Data rows:
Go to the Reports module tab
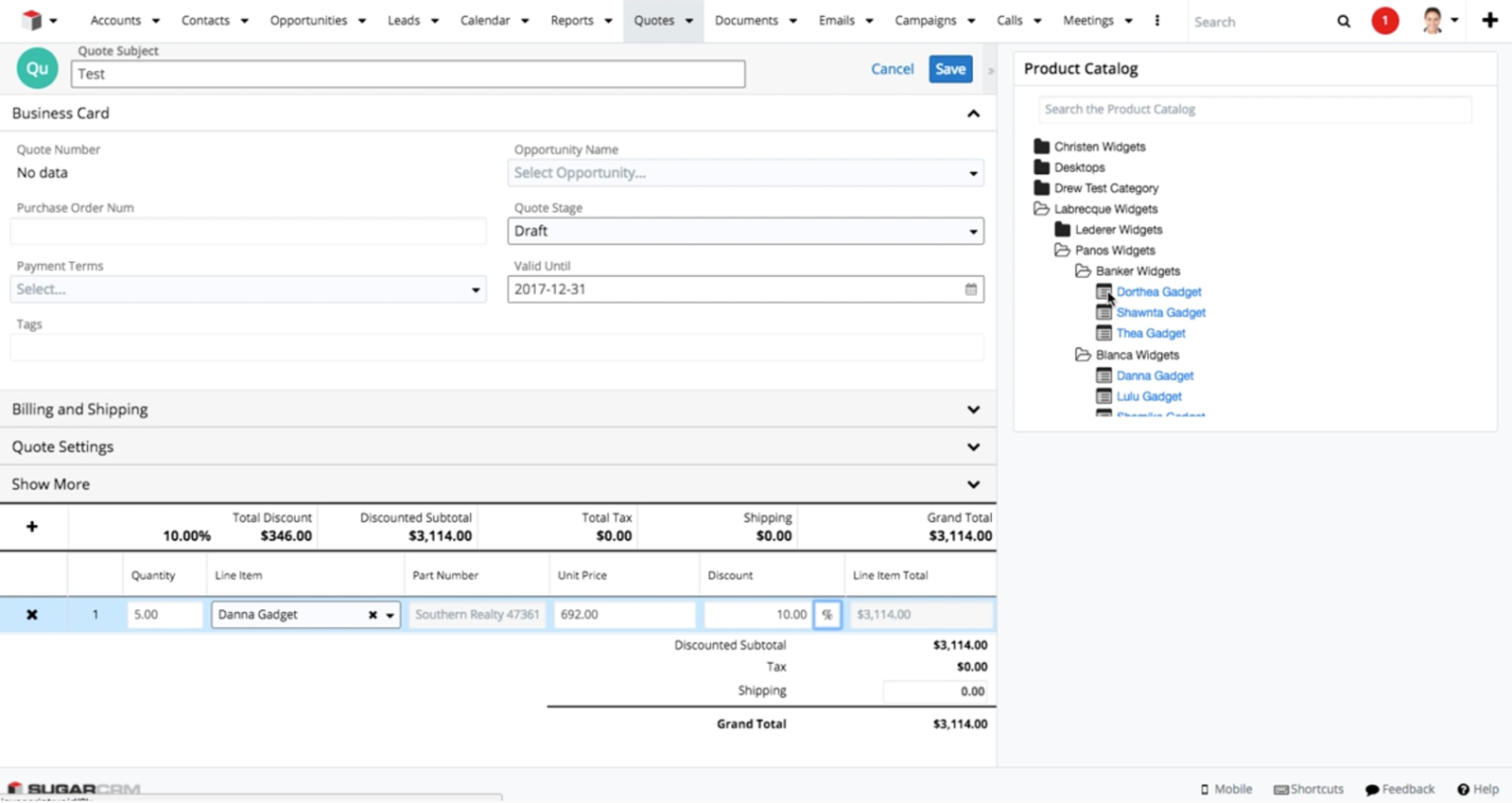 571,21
==
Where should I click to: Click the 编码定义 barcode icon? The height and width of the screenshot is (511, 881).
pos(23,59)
--
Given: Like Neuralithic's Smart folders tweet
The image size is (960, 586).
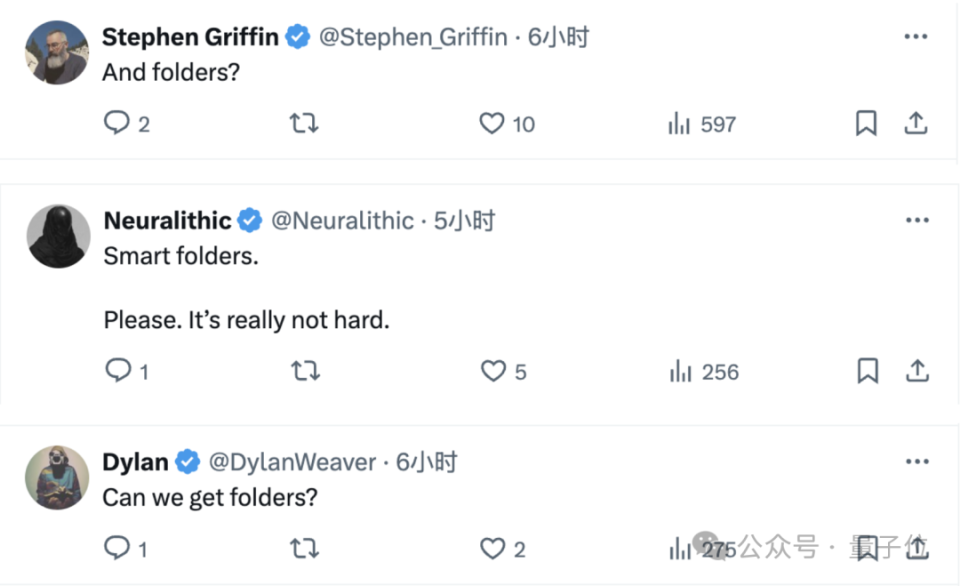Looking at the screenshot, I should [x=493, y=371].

Your task:
Copy the entries above word for word, starting at the line with "Given: Like Neuralithic's Smart folders tweet" and ending at the line with "Looking at the". Leave the pictures out.

Finished task:
Given: Like Neuralithic's Smart folders tweet
The image size is (960, 586).
Looking at the screenshot, I should [x=493, y=371].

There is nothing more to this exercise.